Were the alarmist to seek for a sign more foreboding than any other, he might find it in the rapidity with which this despised race is accumulating property. Gold will remove even the curse of blood. Let the negro become wealthy, and the doors of social equality will soon be thrown open for his entrance. Had the colored maiden a dower of a few thousand dollars, there is many a white man who would fall at her feet and offer her legal marriage. Individual negroes are rapidly accumulating fortunes, and the above conditions are extremely probable. The time may come when the American white girl, proud of her pure Teutonic lineage, will find the wealthy brunette of doubtful lineage a winning competitor in the purchase, for a husband, of a broken-down foreign nobleman. So long as money is the chief consideration, such misalliance in either case would be revolting to the true American.
Foreign immigration will have a tendency to break down the barriers between the races. The foreigner does not feel, naturally, an aversion toward such an alliance as does the American, who remembers the days of slavery. Even the English emigrant who returns to his native land with a colored bride does not seem to be socially ostracized. The Afro-American, modified by the peculiar environment of our civilization, bleached by a semi-fusion already completed, educated, enlightened, above all possessed of some property, will become a fit subject for the cupidity of the great bulk of foreigners who become immigrants to our shores. The one forms an alliance with a more highly respected race; the other obtains at once the gold for which he is so greedy.

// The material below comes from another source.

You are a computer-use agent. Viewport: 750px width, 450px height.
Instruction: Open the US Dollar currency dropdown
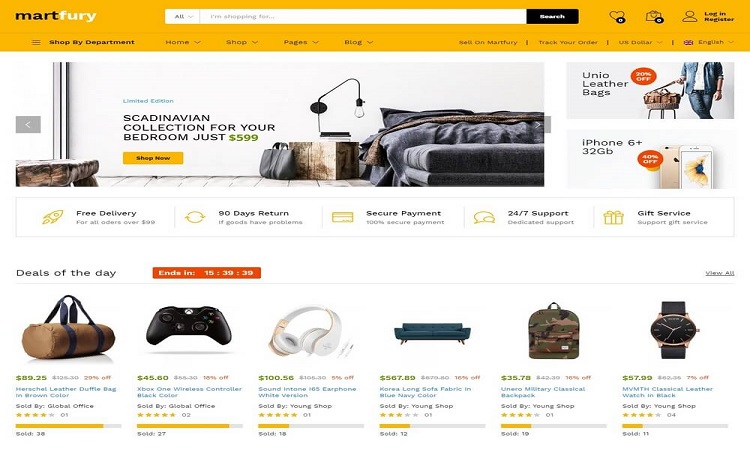point(640,42)

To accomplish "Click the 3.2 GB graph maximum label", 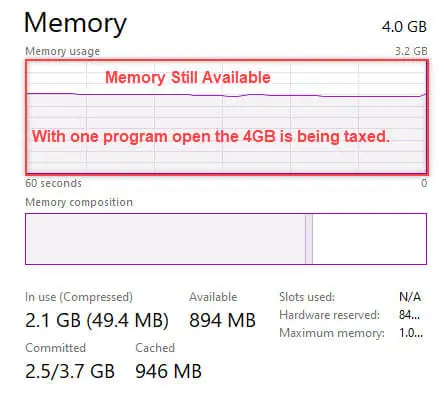I will (x=411, y=51).
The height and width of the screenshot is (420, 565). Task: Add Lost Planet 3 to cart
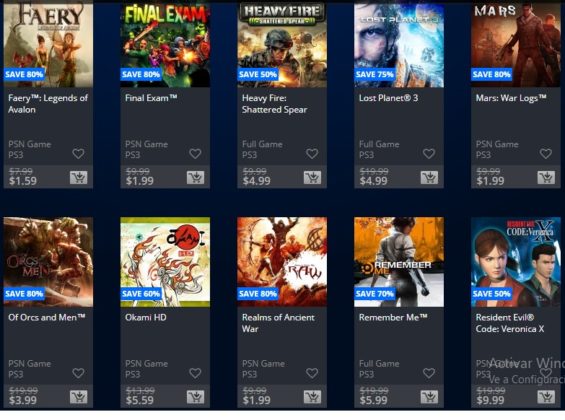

Is there anything alarming or horrifying in this view of the question? It is simply a matter of choice on the part of every individual who forms a misalliance. Our own generation or the next will see no great change. Let the work of education and enlightenment go forward; let the negro be fully prepared for places of distinction; let all laws forbidding the marriage of whites and blacks be swept from the statute books, so that whatever unions are formed may be legal and whatever children are born may be legitimate. Then, should fusion take place, the colored element need not be totally degenerating. This great question will be solved only when all men can say with Dr. Hall (Mohonk Conference Report, 1890): "I do not care whether a man is black or white or yellow or chocolate-colored, if he has in himself the idea of Christ, of doing as Christ did when He sat by the well in this low world of ours. If he has time to visit the hungry and the weary and the sad, he is good enough for me."